→ **WHAT IS REQUIRED**
Reproduce the data exactly, leaving nothing out.

Extracted data entries:
* * * *

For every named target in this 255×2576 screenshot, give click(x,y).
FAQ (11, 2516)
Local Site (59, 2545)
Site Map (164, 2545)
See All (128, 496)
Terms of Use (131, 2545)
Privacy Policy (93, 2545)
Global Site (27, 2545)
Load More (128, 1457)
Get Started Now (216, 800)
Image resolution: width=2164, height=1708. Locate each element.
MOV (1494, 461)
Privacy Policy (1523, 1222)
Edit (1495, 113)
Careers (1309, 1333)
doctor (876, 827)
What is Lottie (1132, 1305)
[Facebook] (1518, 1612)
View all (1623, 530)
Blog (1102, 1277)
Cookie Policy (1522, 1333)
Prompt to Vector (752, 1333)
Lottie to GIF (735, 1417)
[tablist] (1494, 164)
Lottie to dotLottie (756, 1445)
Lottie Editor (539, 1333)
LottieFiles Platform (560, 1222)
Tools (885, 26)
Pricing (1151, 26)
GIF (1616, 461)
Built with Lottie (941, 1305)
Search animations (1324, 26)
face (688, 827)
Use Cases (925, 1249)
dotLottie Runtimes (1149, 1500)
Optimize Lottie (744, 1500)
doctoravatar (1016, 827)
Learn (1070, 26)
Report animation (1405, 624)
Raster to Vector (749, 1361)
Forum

* * * *

→ **OUTPUT OF THE TASK**
For every named target in this 255×2576 screenshot, give click(x,y).
FAQ (11, 2516)
Local Site (59, 2545)
Site Map (164, 2545)
See All (128, 496)
Terms of Use (131, 2545)
Privacy Policy (93, 2545)
Global Site (27, 2545)
Load More (128, 1457)
Get Started Now (216, 800)
Image resolution: width=2164, height=1708. Locate each element.
MOV (1494, 461)
Privacy Policy (1523, 1222)
Edit (1495, 113)
Careers (1309, 1333)
doctor (876, 827)
What is Lottie (1132, 1305)
[Facebook] (1518, 1612)
View all (1623, 530)
Blog (1102, 1277)
Cookie Policy (1522, 1333)
Prompt to Vector (752, 1333)
Lottie to GIF (735, 1417)
[tablist] (1494, 164)
Lottie to dotLottie (756, 1445)
Lottie Editor (539, 1333)
LottieFiles Platform (560, 1222)
Tools (885, 26)
Pricing (1151, 26)
GIF (1616, 461)
Built with Lottie (941, 1305)
Search animations (1324, 26)
face (688, 827)
Use Cases (925, 1249)
dotLottie Runtimes (1149, 1500)
Optimize Lottie (744, 1500)
doctoravatar (1016, 827)
Learn (1070, 26)
Report animation (1405, 624)
Raster to Vector (749, 1361)
Forum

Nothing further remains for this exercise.